Dans la figure 3, la partie en vert représente le niveau de financement effectivement consenti par le Congrès américain. En 1980, ce dernier avait voté la loi Magnetic Fusion Engineering Act qui stipulait qu’il faudrait doubler le financement de la recherche sur la fusion à l’horizon 1980 (la partie en rouge dans le graphique). La Loi affirmait également qu’un réacteur de démonstration (semblable à ITER) serait la prochaine étape pour les années 1990, et qu’en 2000 on aurait un prototype. La loi a été votée, puis signée par le président des Etats-Unis. Les financements devaient augmenter (courbe rouge de la figure 3), mais la situation a dégénéré vers un autre scénario, identifié au cours des années 1970 sous le nom de « fusion, jamais » (ligne horizontale noire). Il s’agissait du niveau de financement en-dessous duquel la fusion ne pourrait jamais être développée, même en maintenant des équipes de recherche en activité.

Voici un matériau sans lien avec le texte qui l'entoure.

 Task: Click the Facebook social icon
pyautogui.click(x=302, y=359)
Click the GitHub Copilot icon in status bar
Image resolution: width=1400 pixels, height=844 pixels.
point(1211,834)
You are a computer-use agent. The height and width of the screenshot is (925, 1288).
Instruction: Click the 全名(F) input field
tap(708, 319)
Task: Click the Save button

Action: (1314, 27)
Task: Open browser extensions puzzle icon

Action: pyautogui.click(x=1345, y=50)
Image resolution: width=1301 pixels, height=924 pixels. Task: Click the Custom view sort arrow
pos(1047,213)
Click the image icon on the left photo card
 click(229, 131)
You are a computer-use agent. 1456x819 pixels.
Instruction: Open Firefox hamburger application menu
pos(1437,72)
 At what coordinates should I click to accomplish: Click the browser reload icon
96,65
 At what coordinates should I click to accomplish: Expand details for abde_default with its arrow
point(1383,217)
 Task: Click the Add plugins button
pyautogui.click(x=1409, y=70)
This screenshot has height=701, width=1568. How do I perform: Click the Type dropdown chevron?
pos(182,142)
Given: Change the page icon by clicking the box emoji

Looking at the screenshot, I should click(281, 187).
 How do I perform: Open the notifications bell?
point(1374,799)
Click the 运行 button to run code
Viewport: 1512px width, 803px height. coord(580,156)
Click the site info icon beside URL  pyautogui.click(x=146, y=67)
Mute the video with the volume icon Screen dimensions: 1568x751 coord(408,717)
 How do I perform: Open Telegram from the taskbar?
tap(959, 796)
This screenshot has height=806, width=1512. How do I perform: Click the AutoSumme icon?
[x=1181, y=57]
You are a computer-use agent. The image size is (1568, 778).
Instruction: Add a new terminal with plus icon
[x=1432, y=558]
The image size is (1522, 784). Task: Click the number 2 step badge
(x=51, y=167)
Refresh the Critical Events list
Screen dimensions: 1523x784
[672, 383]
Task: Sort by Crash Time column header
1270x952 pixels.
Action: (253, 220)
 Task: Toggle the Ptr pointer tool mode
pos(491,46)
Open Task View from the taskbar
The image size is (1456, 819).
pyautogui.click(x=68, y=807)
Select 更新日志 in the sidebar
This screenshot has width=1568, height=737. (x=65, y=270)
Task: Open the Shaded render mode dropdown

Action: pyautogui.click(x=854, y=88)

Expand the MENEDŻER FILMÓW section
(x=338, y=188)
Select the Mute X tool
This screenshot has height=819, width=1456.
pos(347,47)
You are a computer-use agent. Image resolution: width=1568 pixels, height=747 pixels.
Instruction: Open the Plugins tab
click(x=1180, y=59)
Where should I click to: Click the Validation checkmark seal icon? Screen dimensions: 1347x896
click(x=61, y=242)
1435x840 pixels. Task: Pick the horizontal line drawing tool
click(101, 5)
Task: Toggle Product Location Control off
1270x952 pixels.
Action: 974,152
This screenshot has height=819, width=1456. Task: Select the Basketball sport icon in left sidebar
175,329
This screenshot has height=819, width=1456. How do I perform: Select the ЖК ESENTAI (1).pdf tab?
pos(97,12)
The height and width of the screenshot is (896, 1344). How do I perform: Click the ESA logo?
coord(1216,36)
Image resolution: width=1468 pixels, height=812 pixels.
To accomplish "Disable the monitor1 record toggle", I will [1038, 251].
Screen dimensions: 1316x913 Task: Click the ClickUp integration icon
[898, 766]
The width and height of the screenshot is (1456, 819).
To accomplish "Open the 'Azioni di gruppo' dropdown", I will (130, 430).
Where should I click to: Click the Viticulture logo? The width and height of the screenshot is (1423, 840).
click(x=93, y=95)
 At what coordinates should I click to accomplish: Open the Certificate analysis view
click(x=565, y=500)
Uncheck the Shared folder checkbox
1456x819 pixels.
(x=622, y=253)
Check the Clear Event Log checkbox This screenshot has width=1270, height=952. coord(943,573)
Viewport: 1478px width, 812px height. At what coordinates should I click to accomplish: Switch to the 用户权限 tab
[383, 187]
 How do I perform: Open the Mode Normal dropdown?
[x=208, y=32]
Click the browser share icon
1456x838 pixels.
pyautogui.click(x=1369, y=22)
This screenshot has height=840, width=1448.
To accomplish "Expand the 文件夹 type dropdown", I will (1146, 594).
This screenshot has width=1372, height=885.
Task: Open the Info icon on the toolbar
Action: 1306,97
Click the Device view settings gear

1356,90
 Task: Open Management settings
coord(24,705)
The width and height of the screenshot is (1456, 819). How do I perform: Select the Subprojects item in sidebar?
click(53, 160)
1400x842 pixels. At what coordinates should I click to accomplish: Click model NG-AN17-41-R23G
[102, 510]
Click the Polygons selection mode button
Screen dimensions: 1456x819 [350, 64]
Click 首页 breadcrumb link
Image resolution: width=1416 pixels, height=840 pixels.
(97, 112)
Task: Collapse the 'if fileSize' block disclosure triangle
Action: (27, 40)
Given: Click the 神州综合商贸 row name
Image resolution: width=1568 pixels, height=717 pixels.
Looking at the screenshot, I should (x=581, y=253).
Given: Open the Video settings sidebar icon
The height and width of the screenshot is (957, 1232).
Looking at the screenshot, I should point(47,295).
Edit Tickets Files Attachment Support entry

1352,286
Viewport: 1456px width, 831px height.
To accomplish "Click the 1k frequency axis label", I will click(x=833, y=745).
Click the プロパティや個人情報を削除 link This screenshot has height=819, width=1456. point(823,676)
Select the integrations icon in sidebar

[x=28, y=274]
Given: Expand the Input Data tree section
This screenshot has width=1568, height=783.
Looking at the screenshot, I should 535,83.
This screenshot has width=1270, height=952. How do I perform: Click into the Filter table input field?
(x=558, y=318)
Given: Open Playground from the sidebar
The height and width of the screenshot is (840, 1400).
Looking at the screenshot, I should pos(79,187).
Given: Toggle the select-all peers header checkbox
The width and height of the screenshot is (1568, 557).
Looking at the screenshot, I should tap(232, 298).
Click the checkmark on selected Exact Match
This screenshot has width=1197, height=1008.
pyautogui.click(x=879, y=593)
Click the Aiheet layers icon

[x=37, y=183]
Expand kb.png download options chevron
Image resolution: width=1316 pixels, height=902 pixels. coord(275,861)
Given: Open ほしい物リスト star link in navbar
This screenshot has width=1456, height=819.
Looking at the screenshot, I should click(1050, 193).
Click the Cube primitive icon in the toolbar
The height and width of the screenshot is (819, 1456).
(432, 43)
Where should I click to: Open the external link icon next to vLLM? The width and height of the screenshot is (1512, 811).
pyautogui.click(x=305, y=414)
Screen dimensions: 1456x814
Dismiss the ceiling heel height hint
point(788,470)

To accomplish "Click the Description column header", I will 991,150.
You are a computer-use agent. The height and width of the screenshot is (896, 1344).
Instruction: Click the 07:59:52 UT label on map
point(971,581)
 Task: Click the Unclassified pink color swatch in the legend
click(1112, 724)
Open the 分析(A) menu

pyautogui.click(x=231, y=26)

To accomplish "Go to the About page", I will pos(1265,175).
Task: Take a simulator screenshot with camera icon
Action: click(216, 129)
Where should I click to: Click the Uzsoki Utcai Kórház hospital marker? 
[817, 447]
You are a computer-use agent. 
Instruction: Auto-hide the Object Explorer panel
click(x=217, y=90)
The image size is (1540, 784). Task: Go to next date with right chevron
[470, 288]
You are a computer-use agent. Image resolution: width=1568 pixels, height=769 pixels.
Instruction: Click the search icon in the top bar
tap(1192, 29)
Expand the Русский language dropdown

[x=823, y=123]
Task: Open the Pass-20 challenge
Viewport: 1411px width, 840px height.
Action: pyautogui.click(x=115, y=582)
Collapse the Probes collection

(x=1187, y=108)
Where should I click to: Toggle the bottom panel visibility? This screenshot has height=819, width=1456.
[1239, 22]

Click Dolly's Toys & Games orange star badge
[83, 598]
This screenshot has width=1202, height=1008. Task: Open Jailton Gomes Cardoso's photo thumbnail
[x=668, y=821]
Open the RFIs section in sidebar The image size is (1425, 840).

Ainsi, « la fusion dans trente ans » est une fraude, car le niveau de financement des recherches est resté, au cours des trois dernières décennies, en dessous du seuil à partir duquel les percées nécessaires auraient pu être effectuées.

Pour obtenir ces percées, trois voies sont possibles : la fusion par confinement magnétique, à l’intérieur d’un tokamak, telle qu’illustrée par le programme ITER actuellement en construction, la fusion par confinement inertiel, faisant appel à des faisceaux laser pour comprimer de petites billes de combustible, et la machine Z qui utilise un générateur de rayons X. Il faut accroître le financement des trois voies et passer, dans le cas de la fusion par laser, de l’approche purement militaire décidée en 1995 par Jacques Chirac, à l’approche civile, certes plus difficile au départ car faisant appel à des cibles plus petites, plus difficiles à allumer mais plus faciles à contrôler. C’est le vœu exprimé par le « père de la fusion par laser » Jean Robieux, le scientifique français qui a posé l’hypothèse à l’origine de cette deuxième voie, juste avant son décès en 2012.

Il est urgent que nous mettions fin à l’aventurisme militaire qui a dominé la politique mondiale depuis la chute du mur de Berlin et que nous nous employions à garantir que la fusion thermonucléaire devienne rapidement une réalité. Seule la fusion permettra à l’espèce humaine de se montrer à la hauteur du potentiel qui s’est manifesté en elle la première fois, lorsqu’elle s’est rendue maîtresse du feu, il y a de cela deux millions d’années.